* GESTELLTE AUFGABE
Entnimm den Einträgen den Abschnitt, der mit ihrem Anfang beginnt und mit der Zeile endet, die „This screenshot has height=720, width=1280. [x=28, y=698]“ enthält, einschließlich dieser Zeile. Gib ihn Zeile für Zeile unverändert wieder.

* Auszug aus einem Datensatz
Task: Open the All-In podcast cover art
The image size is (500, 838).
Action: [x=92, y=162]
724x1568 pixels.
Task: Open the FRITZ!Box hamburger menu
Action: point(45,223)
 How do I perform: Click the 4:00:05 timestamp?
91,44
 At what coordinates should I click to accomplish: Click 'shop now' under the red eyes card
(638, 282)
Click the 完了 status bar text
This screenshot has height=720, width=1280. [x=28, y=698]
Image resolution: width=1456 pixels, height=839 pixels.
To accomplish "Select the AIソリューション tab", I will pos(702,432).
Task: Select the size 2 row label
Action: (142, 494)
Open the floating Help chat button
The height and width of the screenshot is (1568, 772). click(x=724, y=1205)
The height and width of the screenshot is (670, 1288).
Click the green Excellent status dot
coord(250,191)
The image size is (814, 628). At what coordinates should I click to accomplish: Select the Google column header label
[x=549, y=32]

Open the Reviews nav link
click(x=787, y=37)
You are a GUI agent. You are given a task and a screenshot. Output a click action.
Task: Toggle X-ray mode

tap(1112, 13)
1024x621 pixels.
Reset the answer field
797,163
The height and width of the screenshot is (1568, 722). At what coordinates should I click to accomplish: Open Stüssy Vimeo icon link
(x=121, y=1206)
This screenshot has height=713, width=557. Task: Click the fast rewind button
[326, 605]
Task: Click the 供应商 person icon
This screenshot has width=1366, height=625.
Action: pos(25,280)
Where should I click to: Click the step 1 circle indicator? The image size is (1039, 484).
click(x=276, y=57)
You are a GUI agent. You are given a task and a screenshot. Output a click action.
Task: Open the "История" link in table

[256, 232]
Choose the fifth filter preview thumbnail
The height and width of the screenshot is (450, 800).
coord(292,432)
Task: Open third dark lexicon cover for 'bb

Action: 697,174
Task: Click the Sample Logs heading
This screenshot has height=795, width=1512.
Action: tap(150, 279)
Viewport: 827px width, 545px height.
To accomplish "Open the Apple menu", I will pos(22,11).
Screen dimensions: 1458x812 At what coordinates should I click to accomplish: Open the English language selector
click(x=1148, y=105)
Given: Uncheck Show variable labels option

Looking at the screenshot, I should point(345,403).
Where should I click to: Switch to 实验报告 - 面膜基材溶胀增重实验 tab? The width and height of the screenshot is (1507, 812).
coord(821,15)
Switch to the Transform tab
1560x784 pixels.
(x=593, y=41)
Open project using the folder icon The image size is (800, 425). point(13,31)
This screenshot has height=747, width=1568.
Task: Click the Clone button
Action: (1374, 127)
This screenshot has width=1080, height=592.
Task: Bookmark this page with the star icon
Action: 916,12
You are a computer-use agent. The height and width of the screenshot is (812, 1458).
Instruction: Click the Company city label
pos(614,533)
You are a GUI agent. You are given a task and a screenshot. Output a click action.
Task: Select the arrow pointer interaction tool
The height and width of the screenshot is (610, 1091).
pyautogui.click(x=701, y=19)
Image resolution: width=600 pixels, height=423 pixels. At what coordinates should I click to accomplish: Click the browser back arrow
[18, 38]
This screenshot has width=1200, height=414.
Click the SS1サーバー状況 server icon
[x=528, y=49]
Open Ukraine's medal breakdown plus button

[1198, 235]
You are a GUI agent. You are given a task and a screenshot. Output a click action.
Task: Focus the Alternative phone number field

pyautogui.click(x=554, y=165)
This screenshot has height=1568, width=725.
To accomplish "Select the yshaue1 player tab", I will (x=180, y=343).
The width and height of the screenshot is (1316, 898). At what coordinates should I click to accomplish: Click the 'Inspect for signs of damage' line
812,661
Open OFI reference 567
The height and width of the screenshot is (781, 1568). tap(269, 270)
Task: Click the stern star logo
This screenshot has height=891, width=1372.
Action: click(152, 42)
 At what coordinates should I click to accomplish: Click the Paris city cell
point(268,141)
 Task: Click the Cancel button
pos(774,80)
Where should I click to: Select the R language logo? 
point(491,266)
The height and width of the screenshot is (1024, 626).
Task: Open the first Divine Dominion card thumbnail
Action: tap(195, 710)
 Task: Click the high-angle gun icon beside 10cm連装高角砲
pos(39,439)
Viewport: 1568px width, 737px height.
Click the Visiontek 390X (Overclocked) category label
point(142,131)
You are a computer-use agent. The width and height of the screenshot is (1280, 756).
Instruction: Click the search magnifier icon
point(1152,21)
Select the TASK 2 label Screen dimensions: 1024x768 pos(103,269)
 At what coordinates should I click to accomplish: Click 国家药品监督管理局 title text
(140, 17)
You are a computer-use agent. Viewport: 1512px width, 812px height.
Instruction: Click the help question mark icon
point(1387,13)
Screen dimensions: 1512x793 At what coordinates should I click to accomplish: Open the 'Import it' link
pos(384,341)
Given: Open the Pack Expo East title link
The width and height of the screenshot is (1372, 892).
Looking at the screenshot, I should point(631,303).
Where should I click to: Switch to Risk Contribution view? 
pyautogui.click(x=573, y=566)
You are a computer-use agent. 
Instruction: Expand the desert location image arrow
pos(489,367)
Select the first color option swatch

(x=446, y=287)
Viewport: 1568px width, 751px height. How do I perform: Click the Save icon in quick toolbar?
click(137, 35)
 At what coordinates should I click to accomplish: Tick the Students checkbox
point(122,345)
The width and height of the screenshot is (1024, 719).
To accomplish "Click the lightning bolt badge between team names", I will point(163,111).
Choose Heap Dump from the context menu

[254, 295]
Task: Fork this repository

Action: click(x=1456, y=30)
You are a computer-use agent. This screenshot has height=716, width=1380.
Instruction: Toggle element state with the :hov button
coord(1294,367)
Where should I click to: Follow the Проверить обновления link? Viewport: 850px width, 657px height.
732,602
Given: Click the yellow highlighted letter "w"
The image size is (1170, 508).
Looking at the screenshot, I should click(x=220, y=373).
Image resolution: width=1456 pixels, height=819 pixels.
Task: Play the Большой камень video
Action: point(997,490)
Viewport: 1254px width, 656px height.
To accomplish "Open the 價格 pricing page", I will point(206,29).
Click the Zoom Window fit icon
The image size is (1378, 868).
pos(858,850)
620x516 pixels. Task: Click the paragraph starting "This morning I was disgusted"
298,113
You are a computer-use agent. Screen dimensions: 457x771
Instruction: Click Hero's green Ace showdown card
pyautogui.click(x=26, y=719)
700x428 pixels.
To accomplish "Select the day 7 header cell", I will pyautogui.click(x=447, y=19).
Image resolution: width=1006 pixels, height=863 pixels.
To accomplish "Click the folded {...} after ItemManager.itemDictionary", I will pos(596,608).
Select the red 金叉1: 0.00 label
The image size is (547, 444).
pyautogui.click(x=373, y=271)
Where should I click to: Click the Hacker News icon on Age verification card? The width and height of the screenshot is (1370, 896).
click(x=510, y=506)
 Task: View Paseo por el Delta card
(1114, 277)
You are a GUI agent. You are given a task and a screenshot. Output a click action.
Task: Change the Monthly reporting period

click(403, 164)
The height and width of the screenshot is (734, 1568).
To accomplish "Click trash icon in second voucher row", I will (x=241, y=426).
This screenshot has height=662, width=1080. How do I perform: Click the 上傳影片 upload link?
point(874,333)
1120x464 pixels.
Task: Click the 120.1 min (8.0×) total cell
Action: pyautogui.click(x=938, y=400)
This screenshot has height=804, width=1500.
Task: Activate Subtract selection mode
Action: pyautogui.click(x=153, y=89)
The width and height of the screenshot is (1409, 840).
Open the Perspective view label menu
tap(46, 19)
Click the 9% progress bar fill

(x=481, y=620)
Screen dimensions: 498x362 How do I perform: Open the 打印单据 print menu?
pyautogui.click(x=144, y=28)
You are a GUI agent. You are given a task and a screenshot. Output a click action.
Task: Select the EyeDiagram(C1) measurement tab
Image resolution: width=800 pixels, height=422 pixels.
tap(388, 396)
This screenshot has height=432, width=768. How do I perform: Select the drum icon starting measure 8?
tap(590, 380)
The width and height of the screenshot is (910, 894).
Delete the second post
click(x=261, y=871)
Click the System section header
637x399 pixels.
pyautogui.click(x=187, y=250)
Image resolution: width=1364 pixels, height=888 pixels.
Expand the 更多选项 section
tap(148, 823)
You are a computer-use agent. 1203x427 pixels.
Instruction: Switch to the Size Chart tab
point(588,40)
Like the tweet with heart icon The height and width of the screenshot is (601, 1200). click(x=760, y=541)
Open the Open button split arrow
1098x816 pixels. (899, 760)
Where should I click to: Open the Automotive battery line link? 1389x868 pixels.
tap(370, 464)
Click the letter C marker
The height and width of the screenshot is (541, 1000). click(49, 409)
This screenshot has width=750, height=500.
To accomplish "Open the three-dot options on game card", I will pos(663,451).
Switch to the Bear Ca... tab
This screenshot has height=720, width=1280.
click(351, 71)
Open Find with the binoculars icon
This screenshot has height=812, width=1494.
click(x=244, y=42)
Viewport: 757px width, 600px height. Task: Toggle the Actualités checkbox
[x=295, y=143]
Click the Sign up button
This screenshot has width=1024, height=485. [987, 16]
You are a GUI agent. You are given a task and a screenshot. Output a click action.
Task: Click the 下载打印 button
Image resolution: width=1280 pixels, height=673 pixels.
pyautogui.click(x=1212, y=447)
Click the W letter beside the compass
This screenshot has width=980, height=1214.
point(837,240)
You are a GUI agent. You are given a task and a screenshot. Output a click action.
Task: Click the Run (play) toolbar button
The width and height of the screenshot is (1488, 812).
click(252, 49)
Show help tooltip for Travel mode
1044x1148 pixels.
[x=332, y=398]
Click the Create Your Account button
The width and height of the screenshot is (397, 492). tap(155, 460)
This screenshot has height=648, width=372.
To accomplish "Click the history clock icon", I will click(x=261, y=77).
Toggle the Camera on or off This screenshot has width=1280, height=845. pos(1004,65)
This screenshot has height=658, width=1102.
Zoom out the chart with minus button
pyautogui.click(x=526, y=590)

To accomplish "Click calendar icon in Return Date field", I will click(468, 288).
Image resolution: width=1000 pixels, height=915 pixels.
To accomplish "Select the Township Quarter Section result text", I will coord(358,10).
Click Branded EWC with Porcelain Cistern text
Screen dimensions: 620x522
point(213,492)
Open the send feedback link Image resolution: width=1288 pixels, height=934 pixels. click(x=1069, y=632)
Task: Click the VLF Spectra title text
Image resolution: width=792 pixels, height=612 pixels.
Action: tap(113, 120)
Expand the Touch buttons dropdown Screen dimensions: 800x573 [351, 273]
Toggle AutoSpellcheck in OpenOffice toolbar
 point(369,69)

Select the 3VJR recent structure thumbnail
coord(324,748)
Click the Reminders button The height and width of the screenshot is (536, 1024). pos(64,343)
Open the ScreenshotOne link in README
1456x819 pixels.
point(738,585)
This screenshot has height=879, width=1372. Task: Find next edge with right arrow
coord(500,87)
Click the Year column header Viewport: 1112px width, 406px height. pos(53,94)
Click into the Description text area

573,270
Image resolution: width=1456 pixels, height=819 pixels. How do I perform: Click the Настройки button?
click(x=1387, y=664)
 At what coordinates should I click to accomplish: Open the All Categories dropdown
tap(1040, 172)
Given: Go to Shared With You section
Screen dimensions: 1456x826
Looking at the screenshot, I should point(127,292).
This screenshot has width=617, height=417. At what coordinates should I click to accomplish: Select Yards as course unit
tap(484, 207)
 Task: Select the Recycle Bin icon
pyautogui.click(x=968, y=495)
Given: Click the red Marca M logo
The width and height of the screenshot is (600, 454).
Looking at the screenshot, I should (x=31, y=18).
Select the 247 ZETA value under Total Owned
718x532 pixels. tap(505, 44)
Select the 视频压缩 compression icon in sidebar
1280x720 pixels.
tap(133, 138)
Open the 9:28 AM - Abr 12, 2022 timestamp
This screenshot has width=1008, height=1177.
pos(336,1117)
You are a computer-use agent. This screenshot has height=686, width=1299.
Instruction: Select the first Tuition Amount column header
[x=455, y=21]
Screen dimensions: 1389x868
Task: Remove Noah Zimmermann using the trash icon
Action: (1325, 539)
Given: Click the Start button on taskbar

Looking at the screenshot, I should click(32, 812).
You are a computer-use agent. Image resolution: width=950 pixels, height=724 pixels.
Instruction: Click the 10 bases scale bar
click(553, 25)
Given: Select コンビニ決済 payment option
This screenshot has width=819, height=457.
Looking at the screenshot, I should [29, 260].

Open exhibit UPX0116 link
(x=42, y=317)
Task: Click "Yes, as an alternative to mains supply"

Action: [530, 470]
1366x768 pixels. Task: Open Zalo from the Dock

* ERLEDIGTE AUFGABE
Task: Open the All-In podcast cover art
The image size is (500, 838).
Action: [x=92, y=162]
724x1568 pixels.
Task: Open the FRITZ!Box hamburger menu
Action: point(45,223)
 How do I perform: Click the 4:00:05 timestamp?
91,44
 At what coordinates should I click to accomplish: Click 'shop now' under the red eyes card
(638, 282)
Click the 完了 status bar text
This screenshot has height=720, width=1280. [x=28, y=698]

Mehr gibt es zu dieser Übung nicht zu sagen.